Electrical & Computer Engineering Seminar
Tuesday, April 18, 2017
12:00 pm - 1:00 pm
Gross Hall, 330 -- Ahmadieh Family Grand Hall
Asymptotic Performance of PCA for High Dimensional Heteroscedastic DataAbstract: Principal Component Analysis (PCA) is a classical method for reducing the dimensionality of data by projecting them onto a subspace that captures most of their variation. Effective use of PCA in modern applications requires understanding its performance for data that are both high-dimensional (i.e., with dimension comparable to or larger than the number of samples) and heteroscedastic (i.e., with noise that has non-uniform variance across samples such as outliers). This paper analyzes the statistical performance of PCA in this setting, that is, for high-dimensional data drawn from a low-dimensional subspace and degraded by heteroscedastic noise.
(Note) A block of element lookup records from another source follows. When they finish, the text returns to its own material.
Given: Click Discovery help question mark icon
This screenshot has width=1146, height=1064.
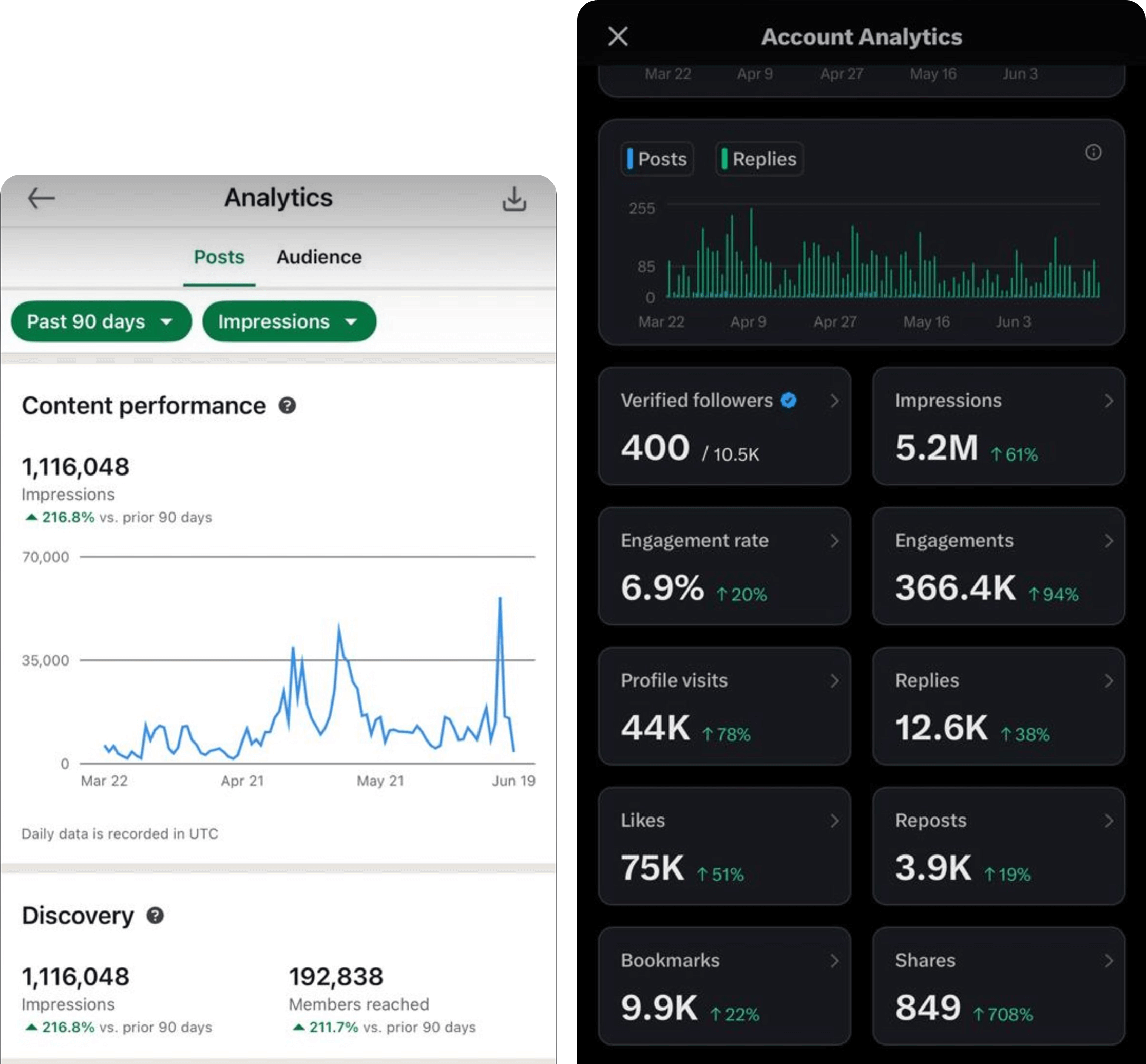Looking at the screenshot, I should pyautogui.click(x=155, y=916).

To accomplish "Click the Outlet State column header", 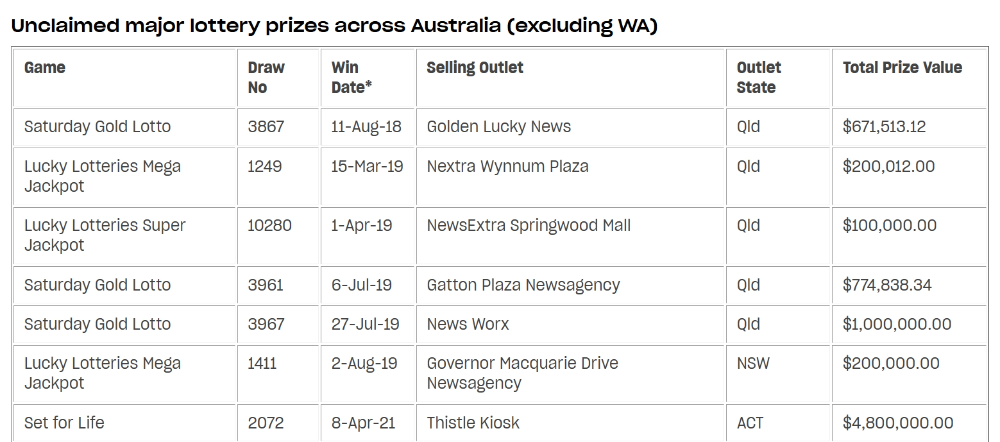I will coord(758,77).
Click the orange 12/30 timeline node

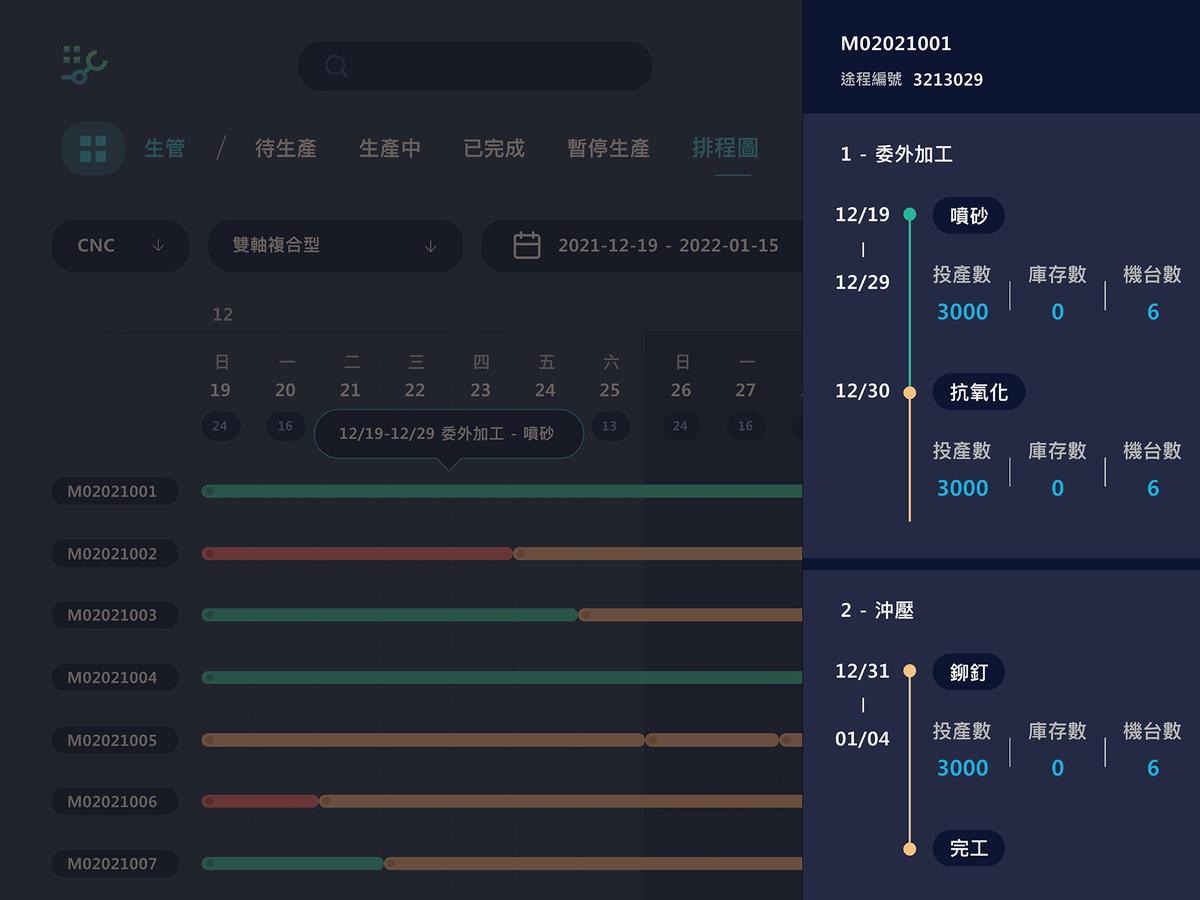click(x=909, y=392)
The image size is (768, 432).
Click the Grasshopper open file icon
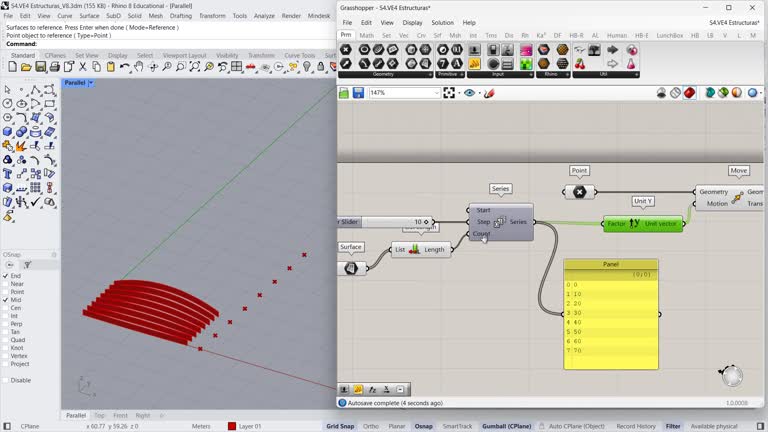344,93
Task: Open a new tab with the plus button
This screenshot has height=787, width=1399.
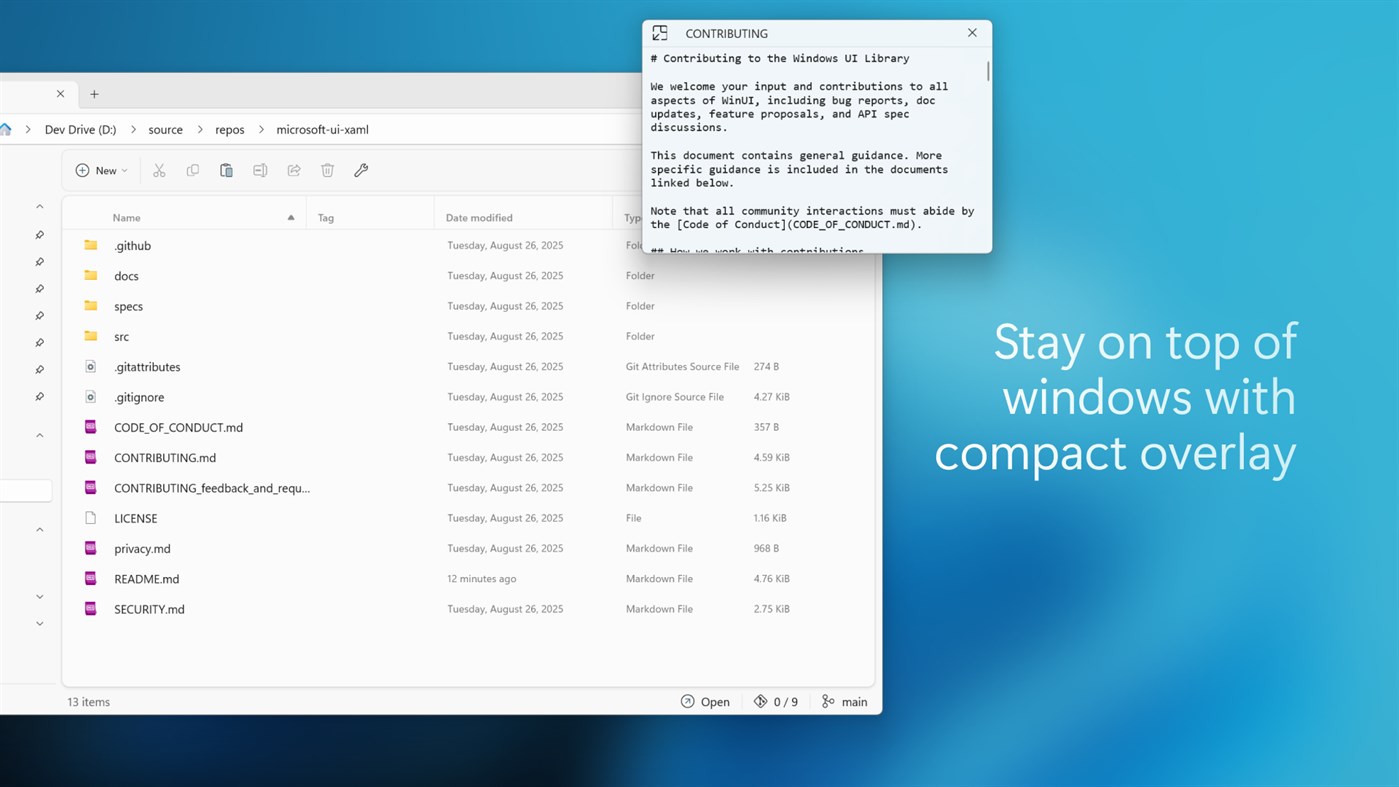Action: (94, 94)
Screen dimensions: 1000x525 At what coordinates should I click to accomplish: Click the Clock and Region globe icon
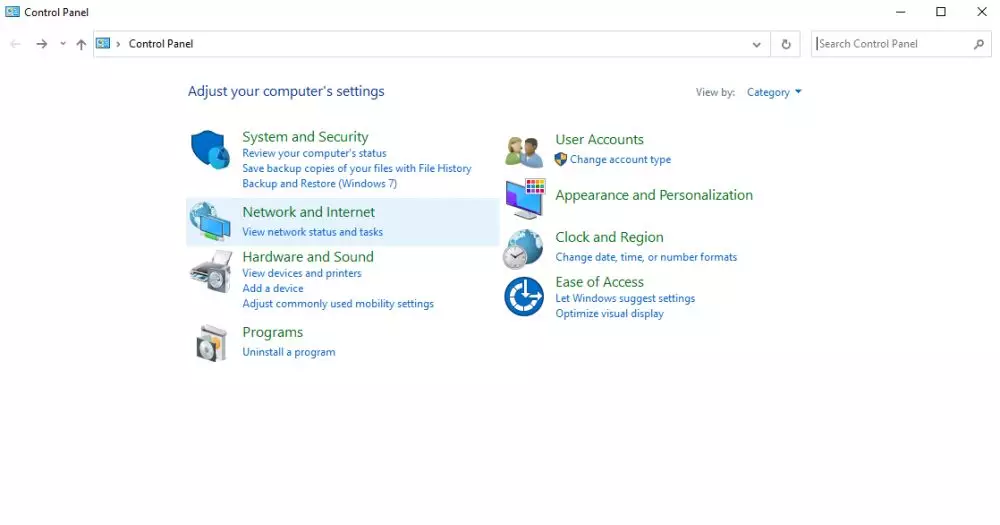point(523,249)
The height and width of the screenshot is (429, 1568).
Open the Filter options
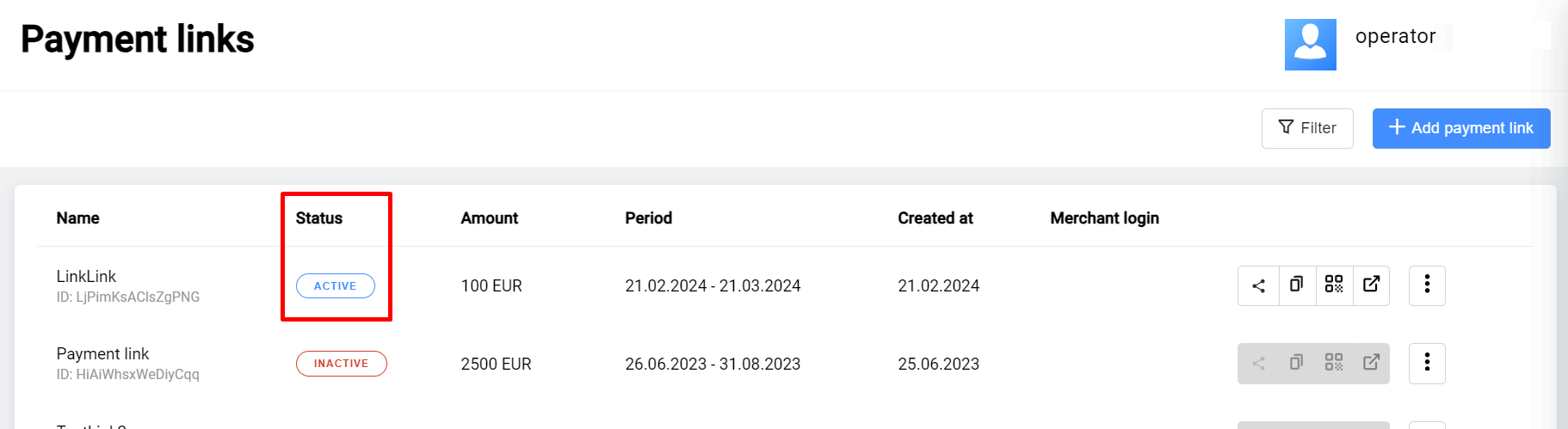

We provide simple expressions for the asymptotic PCA recovery of the underlying subspace, subspace amplitudes and subspace coefficients; the expressions enable both easy and efficient calculation and reasoning about the performance of PCA. We exploit the structure of these expressions to show that asymptotic recovery for a fixed average noise variance is maximized when the noise variances are equal (i.e., when the noise is in fact homoscedastic). Hence, while average noise variance is often a practically convenient measure for the overall quality of data, it gives an overly optimistic estimate of the performance of PCA for heteroscedastic data.